> [DATA ENTRIES]:

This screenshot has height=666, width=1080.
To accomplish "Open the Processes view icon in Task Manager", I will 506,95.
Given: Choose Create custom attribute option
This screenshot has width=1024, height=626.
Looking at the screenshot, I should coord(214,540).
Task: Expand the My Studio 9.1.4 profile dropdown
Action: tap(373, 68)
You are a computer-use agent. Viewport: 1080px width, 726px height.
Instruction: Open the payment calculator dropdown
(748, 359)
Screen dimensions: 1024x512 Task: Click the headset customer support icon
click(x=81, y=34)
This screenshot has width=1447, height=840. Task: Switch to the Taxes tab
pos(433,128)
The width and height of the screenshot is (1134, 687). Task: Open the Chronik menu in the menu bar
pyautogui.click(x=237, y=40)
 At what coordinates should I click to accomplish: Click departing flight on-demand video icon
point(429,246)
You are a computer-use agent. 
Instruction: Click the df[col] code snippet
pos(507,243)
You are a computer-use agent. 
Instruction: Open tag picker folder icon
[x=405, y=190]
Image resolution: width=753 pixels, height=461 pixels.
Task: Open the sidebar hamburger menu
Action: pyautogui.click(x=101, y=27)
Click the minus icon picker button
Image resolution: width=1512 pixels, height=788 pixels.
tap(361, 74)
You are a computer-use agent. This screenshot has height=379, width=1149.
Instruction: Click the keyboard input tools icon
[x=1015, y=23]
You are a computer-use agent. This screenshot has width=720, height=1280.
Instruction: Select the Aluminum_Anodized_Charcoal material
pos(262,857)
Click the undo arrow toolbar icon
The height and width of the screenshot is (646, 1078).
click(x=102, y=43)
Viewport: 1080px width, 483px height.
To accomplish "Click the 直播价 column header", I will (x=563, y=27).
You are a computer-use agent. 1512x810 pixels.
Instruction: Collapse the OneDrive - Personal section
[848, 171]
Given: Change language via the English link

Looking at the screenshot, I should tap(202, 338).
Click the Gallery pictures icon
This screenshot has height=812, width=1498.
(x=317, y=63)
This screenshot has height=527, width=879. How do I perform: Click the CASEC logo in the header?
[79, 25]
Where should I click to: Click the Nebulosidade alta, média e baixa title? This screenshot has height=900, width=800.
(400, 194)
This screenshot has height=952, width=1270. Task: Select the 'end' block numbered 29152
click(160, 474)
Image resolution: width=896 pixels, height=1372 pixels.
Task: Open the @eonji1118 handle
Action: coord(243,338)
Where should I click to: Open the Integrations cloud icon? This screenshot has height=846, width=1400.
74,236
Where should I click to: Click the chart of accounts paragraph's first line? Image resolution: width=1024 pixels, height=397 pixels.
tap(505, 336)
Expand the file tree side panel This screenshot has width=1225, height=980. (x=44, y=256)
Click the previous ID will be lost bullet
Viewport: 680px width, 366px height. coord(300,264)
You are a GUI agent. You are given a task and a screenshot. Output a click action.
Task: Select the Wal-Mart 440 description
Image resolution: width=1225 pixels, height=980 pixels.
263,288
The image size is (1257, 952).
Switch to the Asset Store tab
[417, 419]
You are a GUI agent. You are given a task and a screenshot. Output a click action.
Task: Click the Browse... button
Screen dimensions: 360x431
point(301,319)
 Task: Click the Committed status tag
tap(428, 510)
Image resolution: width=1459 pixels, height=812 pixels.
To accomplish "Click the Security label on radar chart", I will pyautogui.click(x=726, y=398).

> [CHALLENGE]: How many lines of the records above contain the word "will"? Reply with the number alone.

> [EXPECTED ANSWER]: 4